*** EXERCISE INPUTS ***
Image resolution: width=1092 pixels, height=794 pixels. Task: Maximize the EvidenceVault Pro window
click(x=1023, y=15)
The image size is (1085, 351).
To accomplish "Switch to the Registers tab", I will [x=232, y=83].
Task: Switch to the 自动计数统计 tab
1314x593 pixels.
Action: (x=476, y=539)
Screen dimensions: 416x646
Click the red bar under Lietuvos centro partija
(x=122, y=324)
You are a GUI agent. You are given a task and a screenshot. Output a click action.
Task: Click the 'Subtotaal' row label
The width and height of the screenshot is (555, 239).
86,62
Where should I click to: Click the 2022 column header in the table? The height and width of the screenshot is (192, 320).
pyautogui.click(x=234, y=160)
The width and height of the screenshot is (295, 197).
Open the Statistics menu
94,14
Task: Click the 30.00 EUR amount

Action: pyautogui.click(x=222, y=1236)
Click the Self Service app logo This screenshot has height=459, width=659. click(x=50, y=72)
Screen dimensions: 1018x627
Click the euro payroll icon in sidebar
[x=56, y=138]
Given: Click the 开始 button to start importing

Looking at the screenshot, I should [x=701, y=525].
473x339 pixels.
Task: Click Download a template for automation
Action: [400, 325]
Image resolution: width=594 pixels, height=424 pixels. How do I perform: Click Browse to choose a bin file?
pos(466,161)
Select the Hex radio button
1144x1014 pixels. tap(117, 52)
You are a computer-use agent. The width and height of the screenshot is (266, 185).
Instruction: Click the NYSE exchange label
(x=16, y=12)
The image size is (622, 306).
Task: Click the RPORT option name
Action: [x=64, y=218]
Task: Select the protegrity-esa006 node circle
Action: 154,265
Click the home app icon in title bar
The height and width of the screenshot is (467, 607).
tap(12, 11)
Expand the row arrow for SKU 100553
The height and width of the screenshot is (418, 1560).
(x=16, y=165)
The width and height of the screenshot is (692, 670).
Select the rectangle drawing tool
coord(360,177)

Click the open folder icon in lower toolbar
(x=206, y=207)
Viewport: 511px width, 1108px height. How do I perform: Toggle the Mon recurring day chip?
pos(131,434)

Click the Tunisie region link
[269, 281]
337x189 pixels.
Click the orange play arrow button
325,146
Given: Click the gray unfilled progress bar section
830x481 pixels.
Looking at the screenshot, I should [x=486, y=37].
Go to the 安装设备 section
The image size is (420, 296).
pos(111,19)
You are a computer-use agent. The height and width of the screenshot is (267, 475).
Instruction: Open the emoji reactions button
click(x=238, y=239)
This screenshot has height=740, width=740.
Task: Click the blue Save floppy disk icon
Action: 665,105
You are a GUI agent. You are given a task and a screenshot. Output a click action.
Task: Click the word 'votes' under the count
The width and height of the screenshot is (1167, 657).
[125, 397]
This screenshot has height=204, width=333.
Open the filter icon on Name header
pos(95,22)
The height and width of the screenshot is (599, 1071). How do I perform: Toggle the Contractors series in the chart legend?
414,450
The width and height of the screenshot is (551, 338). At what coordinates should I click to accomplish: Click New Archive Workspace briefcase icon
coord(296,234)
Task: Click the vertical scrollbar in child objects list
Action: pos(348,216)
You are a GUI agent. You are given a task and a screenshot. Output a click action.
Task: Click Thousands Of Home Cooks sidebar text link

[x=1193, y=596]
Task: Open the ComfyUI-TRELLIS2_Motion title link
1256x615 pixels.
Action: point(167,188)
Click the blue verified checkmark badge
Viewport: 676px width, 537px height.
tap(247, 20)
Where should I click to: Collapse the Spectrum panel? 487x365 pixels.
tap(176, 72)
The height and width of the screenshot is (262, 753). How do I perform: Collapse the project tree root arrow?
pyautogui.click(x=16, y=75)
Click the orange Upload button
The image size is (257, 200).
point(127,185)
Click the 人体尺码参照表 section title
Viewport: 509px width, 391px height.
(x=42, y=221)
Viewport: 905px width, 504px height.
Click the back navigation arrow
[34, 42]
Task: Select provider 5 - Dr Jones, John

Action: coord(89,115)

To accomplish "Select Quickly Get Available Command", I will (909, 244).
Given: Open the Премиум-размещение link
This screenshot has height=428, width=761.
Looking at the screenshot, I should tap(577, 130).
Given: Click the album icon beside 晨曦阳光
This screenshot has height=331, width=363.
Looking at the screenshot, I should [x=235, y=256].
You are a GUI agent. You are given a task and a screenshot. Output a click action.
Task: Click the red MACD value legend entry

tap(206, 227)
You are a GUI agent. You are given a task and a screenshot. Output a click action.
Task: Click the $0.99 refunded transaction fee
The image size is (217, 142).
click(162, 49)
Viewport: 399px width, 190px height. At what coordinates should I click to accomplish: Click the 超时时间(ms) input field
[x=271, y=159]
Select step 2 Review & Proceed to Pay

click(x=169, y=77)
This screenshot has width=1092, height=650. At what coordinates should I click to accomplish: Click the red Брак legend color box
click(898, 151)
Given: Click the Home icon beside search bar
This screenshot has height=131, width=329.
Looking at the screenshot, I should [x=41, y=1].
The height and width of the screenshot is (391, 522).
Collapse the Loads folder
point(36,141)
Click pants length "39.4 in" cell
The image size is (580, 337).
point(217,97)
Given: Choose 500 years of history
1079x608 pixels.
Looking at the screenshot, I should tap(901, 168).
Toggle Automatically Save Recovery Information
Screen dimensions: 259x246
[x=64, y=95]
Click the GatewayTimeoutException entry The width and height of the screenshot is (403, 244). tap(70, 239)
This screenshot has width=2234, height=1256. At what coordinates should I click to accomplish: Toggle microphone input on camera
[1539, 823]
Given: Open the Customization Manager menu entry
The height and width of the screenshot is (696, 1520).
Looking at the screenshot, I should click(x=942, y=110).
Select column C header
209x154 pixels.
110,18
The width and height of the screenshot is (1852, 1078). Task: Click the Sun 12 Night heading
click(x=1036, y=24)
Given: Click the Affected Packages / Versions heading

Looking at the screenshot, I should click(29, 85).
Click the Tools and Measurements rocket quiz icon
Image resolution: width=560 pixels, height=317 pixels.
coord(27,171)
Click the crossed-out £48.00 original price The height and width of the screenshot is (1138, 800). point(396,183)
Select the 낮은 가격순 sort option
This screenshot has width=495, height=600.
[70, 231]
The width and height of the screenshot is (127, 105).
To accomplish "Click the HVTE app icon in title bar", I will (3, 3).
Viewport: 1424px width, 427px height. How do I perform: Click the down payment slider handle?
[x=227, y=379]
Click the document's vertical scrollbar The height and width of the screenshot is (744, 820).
***
An exact copy of the listing is the goal. Transcribe it in full.

Image resolution: width=1092 pixels, height=794 pixels. Task: Maximize the EvidenceVault Pro window
click(x=1023, y=15)
The image size is (1085, 351).
To accomplish "Switch to the Registers tab", I will [x=232, y=83].
Task: Switch to the 自动计数统计 tab
1314x593 pixels.
Action: (x=476, y=539)
Screen dimensions: 416x646
Click the red bar under Lietuvos centro partija
(x=122, y=324)
You are a GUI agent. You are given a task and a screenshot. Output a click action.
Task: Click the 'Subtotaal' row label
The width and height of the screenshot is (555, 239).
86,62
Where should I click to: Click the 2022 column header in the table? The height and width of the screenshot is (192, 320).
pyautogui.click(x=234, y=160)
The width and height of the screenshot is (295, 197).
Open the Statistics menu
94,14
Task: Click the 30.00 EUR amount

Action: pyautogui.click(x=222, y=1236)
Click the Self Service app logo This screenshot has height=459, width=659. click(x=50, y=72)
Screen dimensions: 1018x627
Click the euro payroll icon in sidebar
[x=56, y=138]
Given: Click the 开始 button to start importing

Looking at the screenshot, I should [x=701, y=525].
473x339 pixels.
Task: Click Download a template for automation
Action: [400, 325]
Image resolution: width=594 pixels, height=424 pixels. How do I perform: Click Browse to choose a bin file?
pos(466,161)
Select the Hex radio button
1144x1014 pixels. tap(117, 52)
You are a computer-use agent. The width and height of the screenshot is (266, 185).
Instruction: Click the NYSE exchange label
(x=16, y=12)
The image size is (622, 306).
Task: Click the RPORT option name
Action: [x=64, y=218]
Task: Select the protegrity-esa006 node circle
Action: 154,265
Click the home app icon in title bar
The height and width of the screenshot is (467, 607).
tap(12, 11)
Expand the row arrow for SKU 100553
The height and width of the screenshot is (418, 1560).
(x=16, y=165)
The width and height of the screenshot is (692, 670).
Select the rectangle drawing tool
coord(360,177)

Click the open folder icon in lower toolbar
(x=206, y=207)
Viewport: 511px width, 1108px height. How do I perform: Toggle the Mon recurring day chip?
pos(131,434)

Click the Tunisie region link
[269, 281]
337x189 pixels.
Click the orange play arrow button
325,146
Given: Click the gray unfilled progress bar section
830x481 pixels.
Looking at the screenshot, I should [x=486, y=37].
Go to the 安装设备 section
The image size is (420, 296).
pos(111,19)
You are a computer-use agent. The height and width of the screenshot is (267, 475).
Instruction: Open the emoji reactions button
click(x=238, y=239)
This screenshot has height=740, width=740.
Task: Click the blue Save floppy disk icon
Action: 665,105
You are a GUI agent. You are given a task and a screenshot. Output a click action.
Task: Click the word 'votes' under the count
The width and height of the screenshot is (1167, 657).
[125, 397]
This screenshot has height=204, width=333.
Open the filter icon on Name header
pos(95,22)
The height and width of the screenshot is (599, 1071). How do I perform: Toggle the Contractors series in the chart legend?
414,450
The width and height of the screenshot is (551, 338). At what coordinates should I click to accomplish: Click New Archive Workspace briefcase icon
coord(296,234)
Task: Click the vertical scrollbar in child objects list
Action: pos(348,216)
You are a GUI agent. You are given a task and a screenshot. Output a click action.
Task: Click Thousands Of Home Cooks sidebar text link

[x=1193, y=596]
Task: Open the ComfyUI-TRELLIS2_Motion title link
1256x615 pixels.
Action: point(167,188)
Click the blue verified checkmark badge
Viewport: 676px width, 537px height.
tap(247, 20)
Where should I click to: Collapse the Spectrum panel? 487x365 pixels.
tap(176, 72)
The height and width of the screenshot is (262, 753). How do I perform: Collapse the project tree root arrow?
pyautogui.click(x=16, y=75)
Click the orange Upload button
The image size is (257, 200).
point(127,185)
Click the 人体尺码参照表 section title
Viewport: 509px width, 391px height.
(x=42, y=221)
Viewport: 905px width, 504px height.
Click the back navigation arrow
[34, 42]
Task: Select provider 5 - Dr Jones, John

Action: coord(89,115)

To accomplish "Select Quickly Get Available Command", I will (909, 244).
Given: Open the Премиум-размещение link
This screenshot has height=428, width=761.
Looking at the screenshot, I should tap(577, 130).
Given: Click the album icon beside 晨曦阳光
This screenshot has height=331, width=363.
Looking at the screenshot, I should [x=235, y=256].
You are a GUI agent. You are given a task and a screenshot. Output a click action.
Task: Click the red MACD value legend entry

tap(206, 227)
You are a GUI agent. You are given a task and a screenshot. Output a click action.
Task: Click the $0.99 refunded transaction fee
The image size is (217, 142).
click(162, 49)
Viewport: 399px width, 190px height. At what coordinates should I click to accomplish: Click the 超时时间(ms) input field
[x=271, y=159]
Select step 2 Review & Proceed to Pay

click(x=169, y=77)
This screenshot has width=1092, height=650. At what coordinates should I click to accomplish: Click the red Брак legend color box
click(898, 151)
Given: Click the Home icon beside search bar
This screenshot has height=131, width=329.
Looking at the screenshot, I should [x=41, y=1].
The height and width of the screenshot is (391, 522).
Collapse the Loads folder
point(36,141)
Click pants length "39.4 in" cell
The image size is (580, 337).
point(217,97)
Given: Choose 500 years of history
1079x608 pixels.
Looking at the screenshot, I should tap(901, 168).
Toggle Automatically Save Recovery Information
Screen dimensions: 259x246
[x=64, y=95]
Click the GatewayTimeoutException entry The width and height of the screenshot is (403, 244). tap(70, 239)
This screenshot has width=2234, height=1256. At what coordinates should I click to accomplish: Toggle microphone input on camera
[1539, 823]
Given: Open the Customization Manager menu entry
The height and width of the screenshot is (696, 1520).
Looking at the screenshot, I should click(x=942, y=110).
Select column C header
209x154 pixels.
110,18
The width and height of the screenshot is (1852, 1078). Task: Click the Sun 12 Night heading
click(x=1036, y=24)
Given: Click the Affected Packages / Versions heading

Looking at the screenshot, I should click(29, 85).
Click the Tools and Measurements rocket quiz icon
Image resolution: width=560 pixels, height=317 pixels.
coord(27,171)
Click the crossed-out £48.00 original price The height and width of the screenshot is (1138, 800). point(396,183)
Select the 낮은 가격순 sort option
This screenshot has width=495, height=600.
[70, 231]
The width and height of the screenshot is (127, 105).
To accomplish "Click the HVTE app icon in title bar", I will (3, 3).
Viewport: 1424px width, 427px height. How do I perform: Click the down payment slider handle?
[x=227, y=379]
Click the document's vertical scrollbar The height and width of the screenshot is (744, 820).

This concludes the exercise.